Por que a Selic ainda não caiu?

A taxa Selic, a principal taxa de juros do Brasil, tem ficado estagnada em um patamar elevado, e muita gente se pergunta: por que ela não desce? A resposta está ligada ao delicado equilíbrio entre controle da inflação, crescimento econômico e pressões políticas.

O Comitê de Política Monetária (Copom), responsável pela decisão, mantém os juros altos principalmente para conter a inflação. Quando a economia está "aquecida" — com consumo e investimentos em alta — os preços tendem a subir. Para frear esse movimento, o Banco Central eleva ou segura a Selic. Com o crédito mais caro, as pessoas e empresas gastam menos, o que ajuda a desacelerar a alta dos preços.

Desde 2023, o país vem enfrentando um impasse entre o governo federal e o Banco Central.
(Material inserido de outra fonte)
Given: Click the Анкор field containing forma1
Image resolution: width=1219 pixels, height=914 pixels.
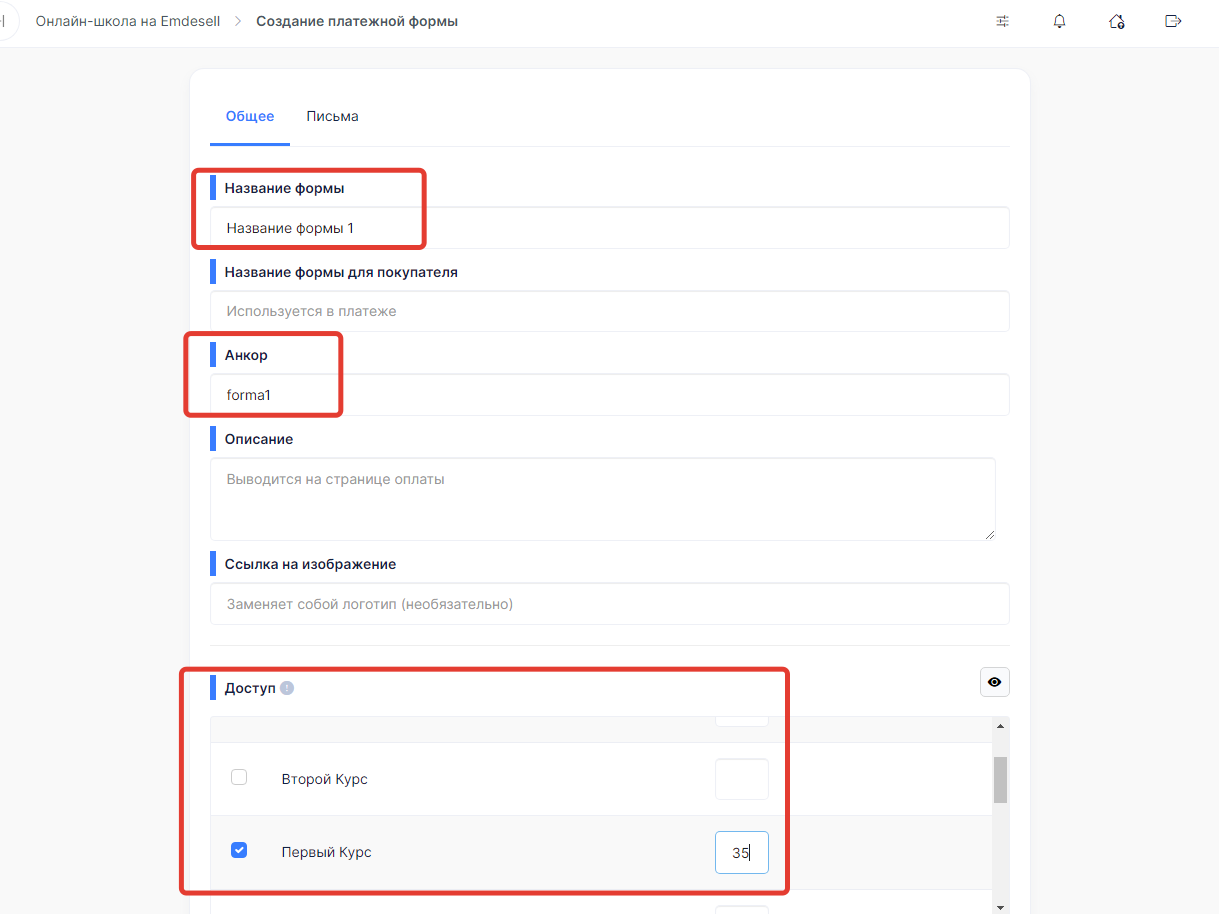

Enquanto o governo pressiona por cortes na Selic para estimular a economia e aliviar o custo do crédito, o BC prioriza a estabilidade de preços. A autonomia do Banco Central, conquistada para evitar interferência política, é crucial nesse contexto — e explica por que a queda da Selic nem sempre ocorre no ritmo desejado pela população.

Além disso, fatores externos, como a política monetária dos Estados Unidos e a instabilidade global, também influenciam a decisão do Copom. Se os juros no exterior sobem, o Brasil precisa manter uma taxa atraente para não perder investidores.

O futuro da Selic depende, portanto, de números: inflação sob controle, expectativas de crescimento e o cenário fiscal. Só com sinais claros de estabilidade é que podemos esperar cortes reais. Até lá, a espera continua.